Senin, 09 Mei 2011

(Hahay Story 041) " G A N J A "


Seorang supir dan seorang kenek truk, orang Padang tulen, sedang membawa hasil kebun dari Lampung untuk mereka jual ke pasar tradisional Bekasi. Setelah penyeberangan Bakaheuni-Merak, terus merangsek masuk ke jantung kota Banten, dilanjutkan masuk ke jalur tol Jakarta dan menuju ke Bekasi. Perjalanan yang sudah biasa dilaluinya, sudah lumrah hafal di luar kepala. Bak pribahasa Minang, “Makan tacirik minum tajamban (apa yang dimakan dan diminum pastinya akan terbuang juga, sudah menjadi hal yang lumrah, sajalah).”  
Sepanjang perjalanan tidak ada halang merintang yang begitu berarti, semua berjalan normal-normal saja. Tetapi sesampainya di pintu tol Bekasi Timur truk mulai ngadat, ndut-ndutan dan rewel. Bawaan dibelakang sarat dan sesak, berisi buah-buahan, ada pisang, petai, manggis dan durian, semua hasil tanam perkebunan khas propinsi Lampung yang mereka hantar menuju tujuannya yaitu pangsa pasar orang Bekasi. Sesuai pesanan hantaran harus sampai sebelum pagi menjelang karena semua harus siap edar pagi dini hari, dan sampai ke penjual eceran sebelum siang. Hari ini sudah mulai meranjak ke pagi, jam 23 30. Sang supir marah-marah kepada keneknya, “Lah wa’ang cek tu oli dan masin nyo?” Sang kenek menjawab dengan menjerit pula, “Alah! Sajak kapatang ndak ado masalah! Mungkin businyo!” Begitulah keduanya saling berkomunikasi.
 Sebelum melewati pintu keluar tol truk mengangguk-angguk. Ditekan pedal gas dalam-dalam, bunyi mesin meraung, tapi jalannya tetap angguk-anggukkan. Tapi mesinnya masih bisa hidup dan truk masih bisa jalan kembali, mereka meneruskan perjalanan. Sesampainya di sebuah tanjakan jembatan penyeberangan, mesin seakan meraung tak kuasa untuk menanjak. Semakin di gas suara semakin meraung tetapi truk tak jua mau mendaki seakan kehilangan kekuatan mesin pun tak kuasa menanjak. Tiba-tiba truk mundur sendiri lalu sang supir menginjak tuas rem dalam-dalam, sambil berteriak, “Ganja! Ganja! Ganja! Ambiak ganja nan gadang! Lakehlah wa’ang ko!” Sang kenek membuka pintu dan terjun dari tempat duduknya. Mengambil potongan balok yang terbungkus dengan kertas koran sang kenek bergegas meletakkannya di roda yang sedang meluncur turun. Tap, balok tepat pada waktunya menghentikan truk dari meluncur turun mundur.

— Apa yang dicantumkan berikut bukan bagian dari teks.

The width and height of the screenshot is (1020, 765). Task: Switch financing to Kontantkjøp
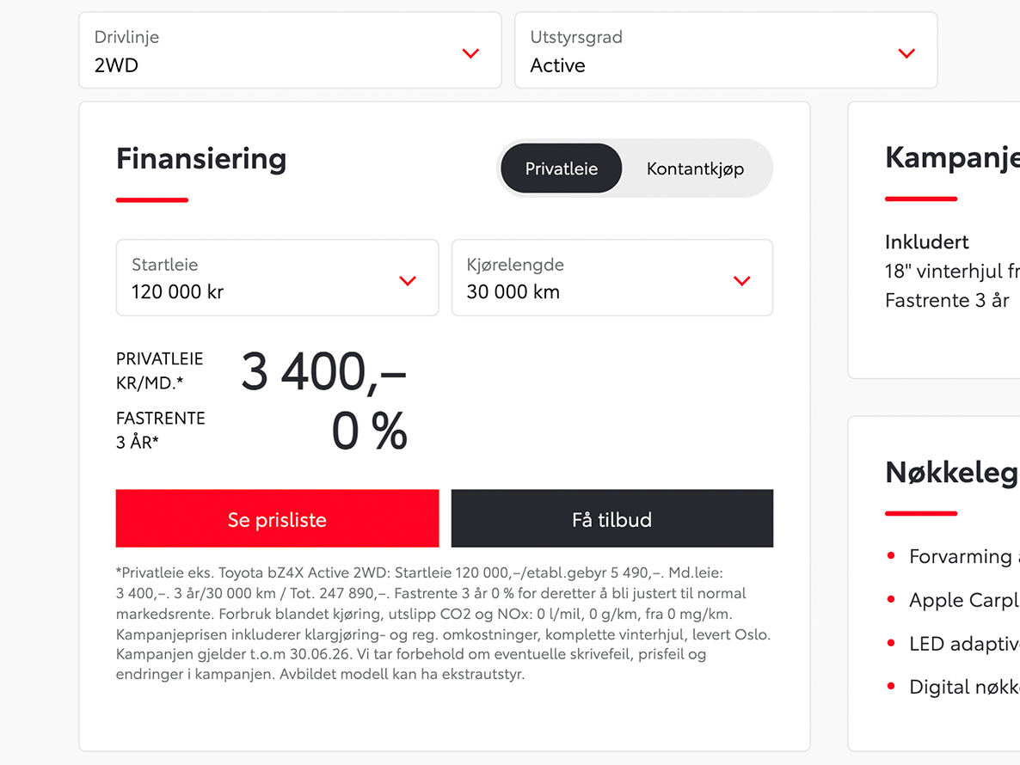[695, 168]
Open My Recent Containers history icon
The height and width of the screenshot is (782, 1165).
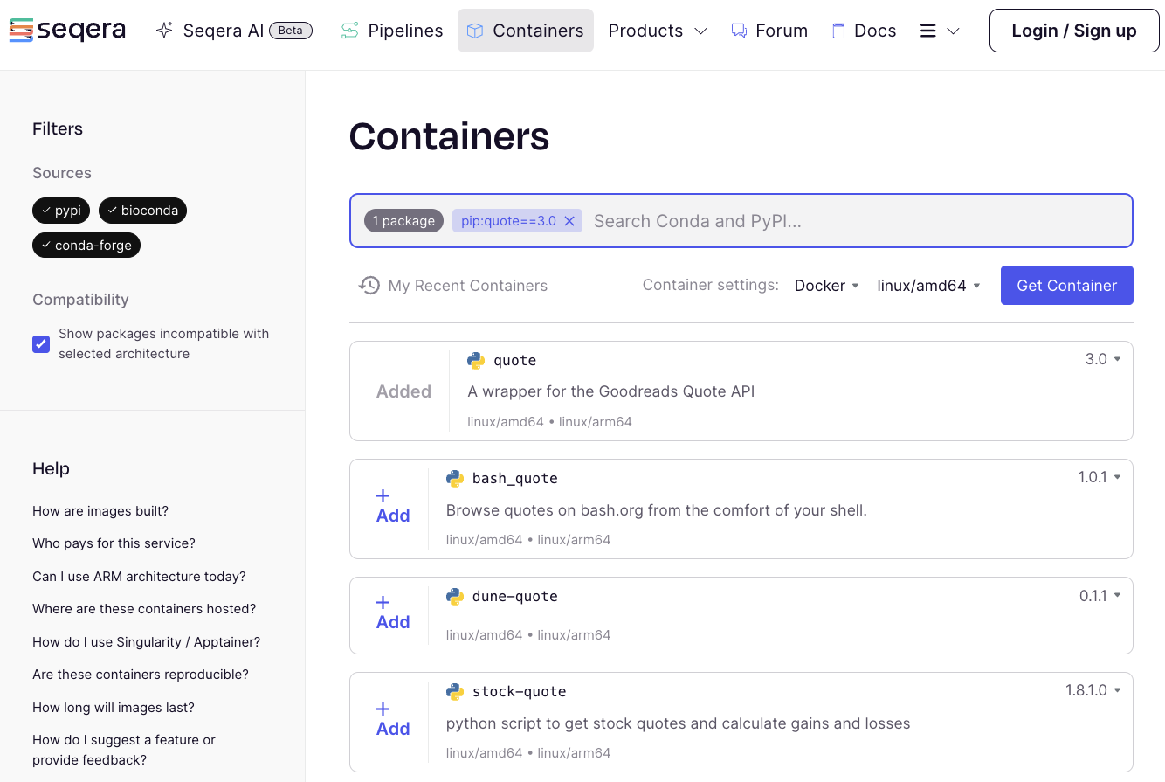click(369, 285)
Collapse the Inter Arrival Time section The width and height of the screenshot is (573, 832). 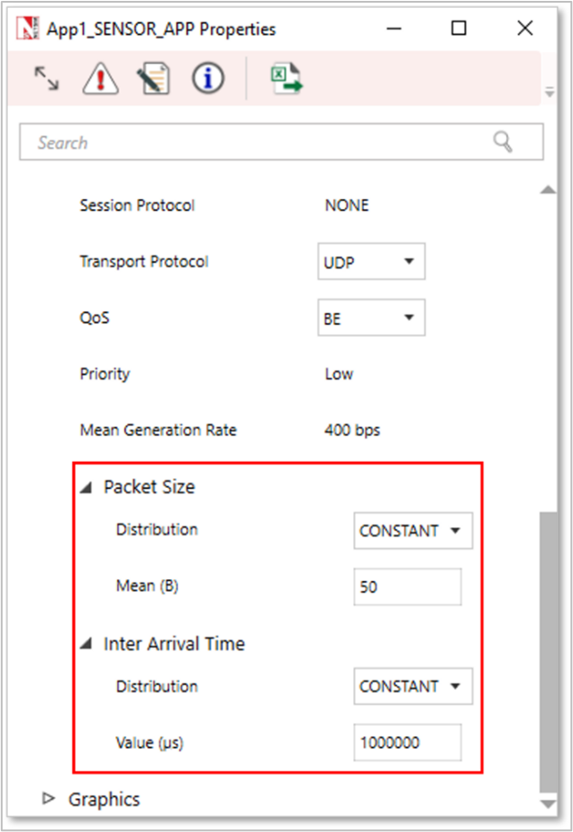click(85, 643)
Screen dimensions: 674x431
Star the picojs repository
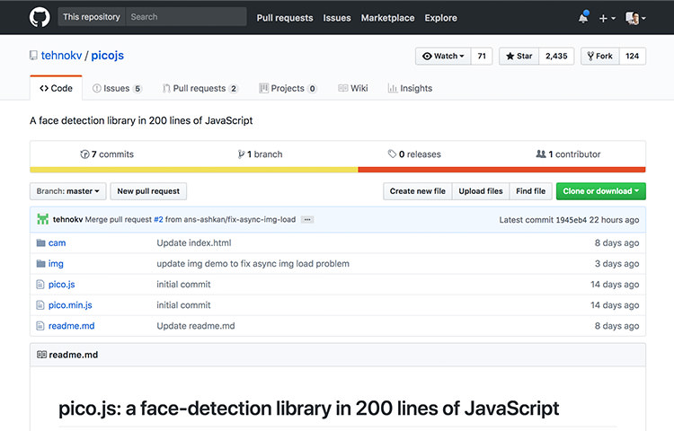519,56
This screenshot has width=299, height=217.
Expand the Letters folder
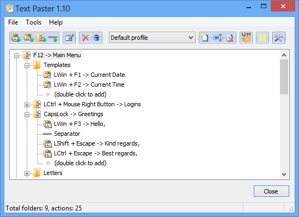click(27, 173)
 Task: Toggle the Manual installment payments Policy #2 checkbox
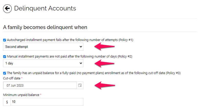pos(5,57)
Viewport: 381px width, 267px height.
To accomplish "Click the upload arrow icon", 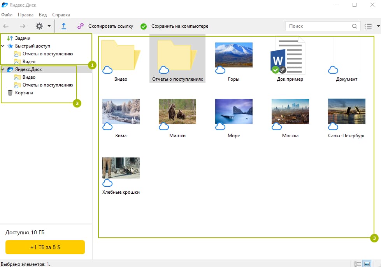I will pos(64,26).
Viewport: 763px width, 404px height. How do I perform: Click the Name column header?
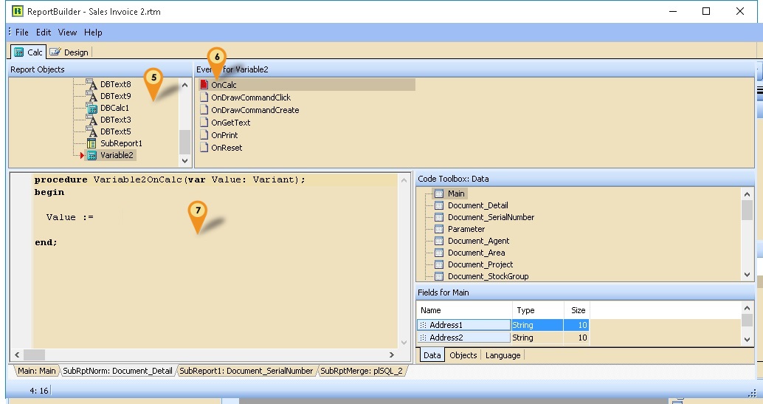431,310
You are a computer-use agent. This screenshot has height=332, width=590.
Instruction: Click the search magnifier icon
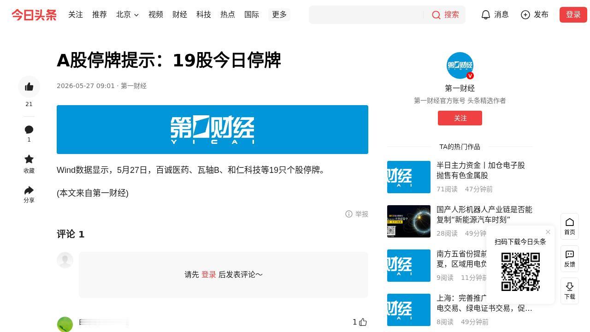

Tak dinyana di dekat truknya ada seorang polisi yang tengah patroli dengan sepeda motornya. Mendengar teriakan “ganja-ganja-ganja,” dalam fikirannya pasti ada sesuatu yang tidak beres dengan truk tersebut. Lalu ia menghentikan motornya di tepi jalan sebelum pendakian tepat tak jauh dari pantat truk. Ia berjalan mendekati kenek yang sedang jongkok memperhatikan mesin dari bawah truk. Sang polisi mencolek sang kenek, dan kemudian kenek menoleh ke belakang didapati sang polisi tengah berdiri tolak pinggang.

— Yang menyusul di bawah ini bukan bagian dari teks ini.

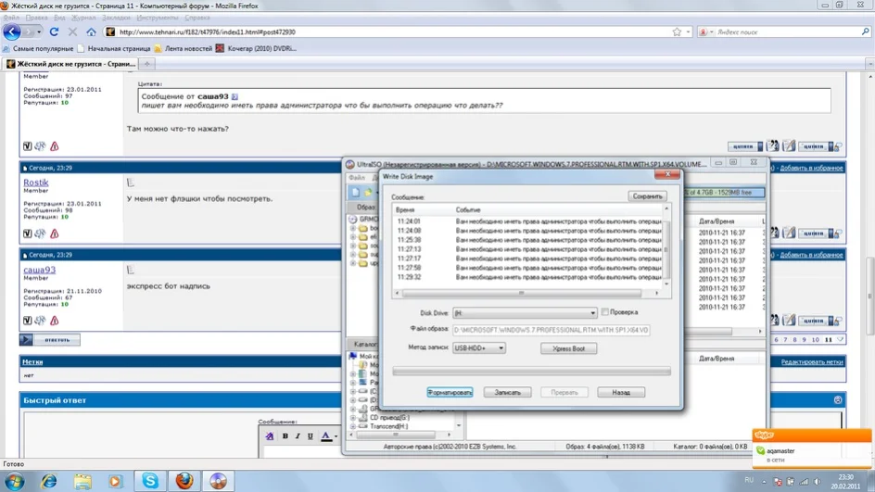Click the Записать button
The height and width of the screenshot is (492, 875).
click(x=508, y=393)
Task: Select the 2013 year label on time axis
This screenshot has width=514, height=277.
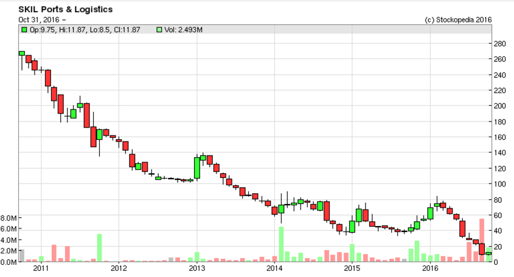Action: (x=196, y=268)
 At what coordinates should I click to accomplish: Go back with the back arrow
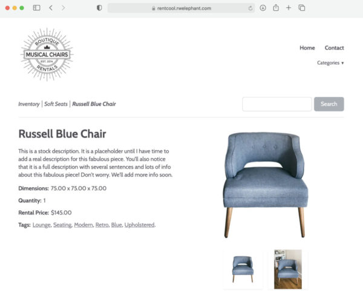(51, 8)
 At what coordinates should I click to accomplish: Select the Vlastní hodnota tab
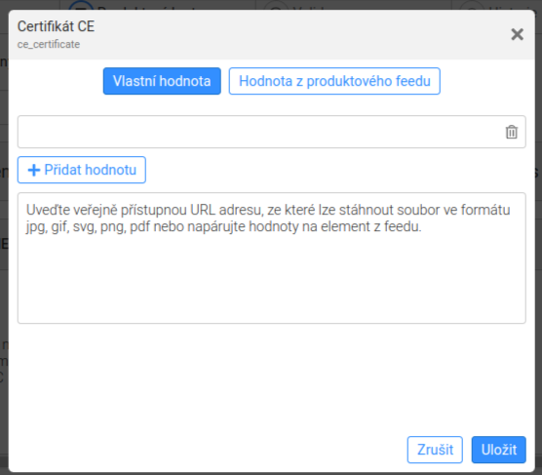point(162,81)
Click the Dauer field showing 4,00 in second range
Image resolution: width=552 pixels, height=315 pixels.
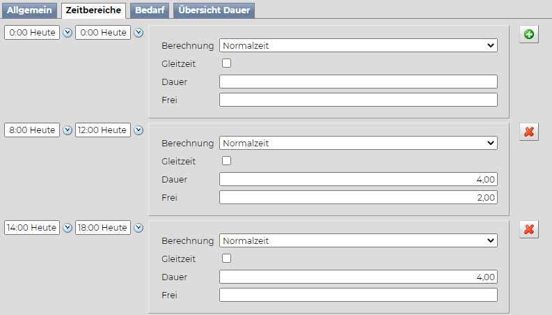click(x=358, y=180)
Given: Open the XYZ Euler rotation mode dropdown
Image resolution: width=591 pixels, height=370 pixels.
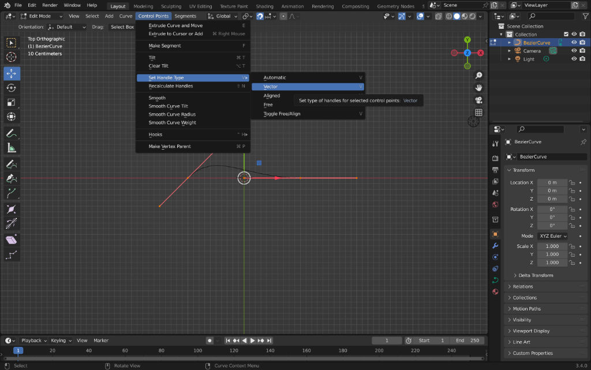Looking at the screenshot, I should click(x=553, y=236).
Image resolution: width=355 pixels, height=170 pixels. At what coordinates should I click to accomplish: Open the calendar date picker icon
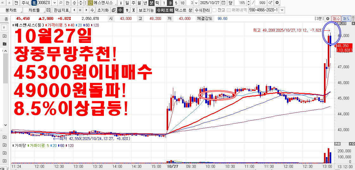(224, 3)
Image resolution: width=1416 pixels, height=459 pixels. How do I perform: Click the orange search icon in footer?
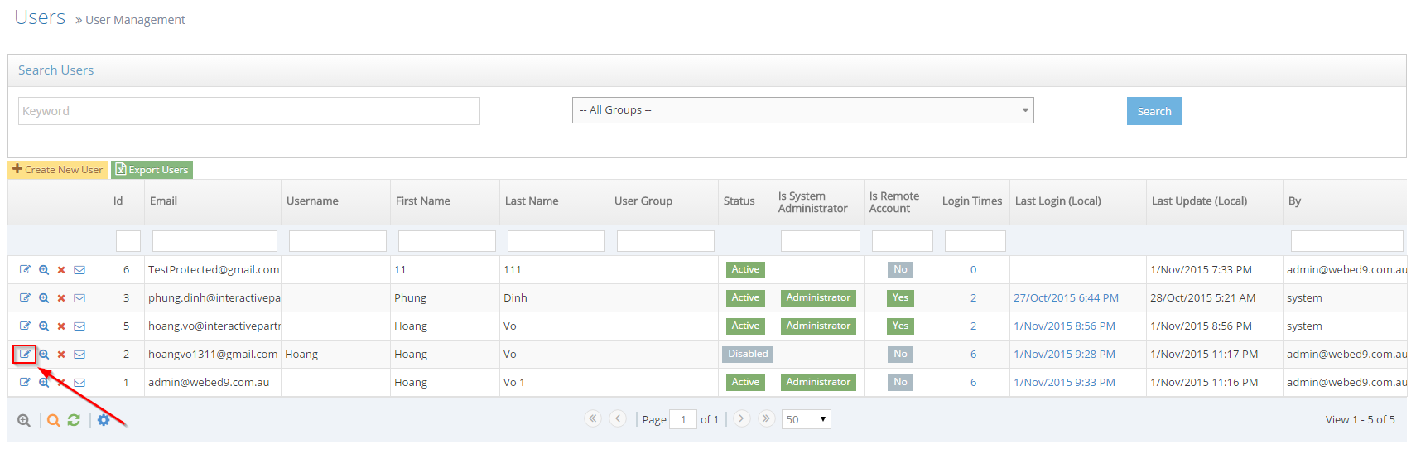[x=53, y=420]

“Ado apo pak pulisi?” tanya si kenek. Mendengar suara kenek yang tengah berbicara dengan seseorang si supir menengok dari kaca spionnya. Polisi dengan ramah menyapa.

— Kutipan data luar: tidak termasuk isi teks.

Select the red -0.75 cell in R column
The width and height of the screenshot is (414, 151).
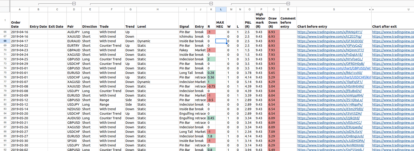coord(211,86)
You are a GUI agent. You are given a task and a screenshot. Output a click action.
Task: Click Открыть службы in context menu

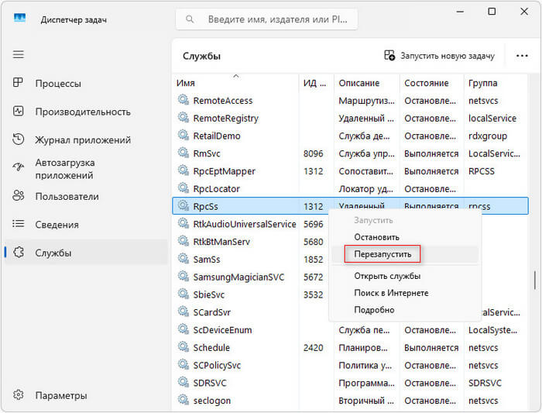tap(387, 277)
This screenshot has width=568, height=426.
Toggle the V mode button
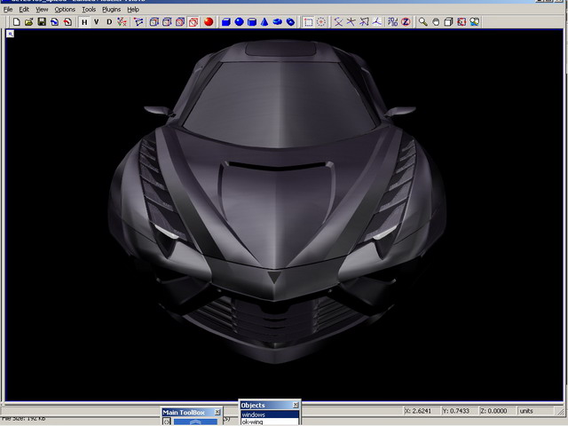tap(97, 21)
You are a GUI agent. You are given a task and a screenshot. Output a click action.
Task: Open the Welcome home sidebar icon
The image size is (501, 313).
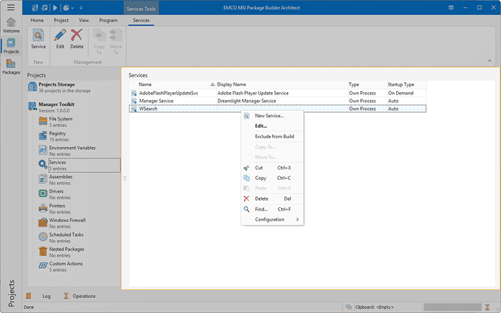11,25
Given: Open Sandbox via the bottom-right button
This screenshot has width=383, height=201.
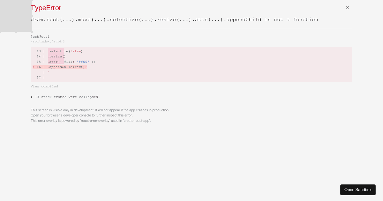Looking at the screenshot, I should point(358,190).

“Selamat malam pak.” Pak polisi mengangkat tangan kanannya ke jidat memberi hormat.
“Selamat malam juga pak.” Jawab si kenek sambil jongkok ia mengangkat tangan kanannya ke kuping kanannya.
“Bisa tunjukan surat-suratnya! Sedang mengangkut apa kalian? Coba di buka?” pinta pak polisi.
“Oh bisa sebentar yah pak.” Si kenek berdiri lalu meletakkan tangan kanannya di mulut kemudian ia berteriak kencang membuat pak polisi tersurut kaget.
“Oiii supir! Iko pak pulisi mintak ka mancaliak surek-surek, lakehlah!”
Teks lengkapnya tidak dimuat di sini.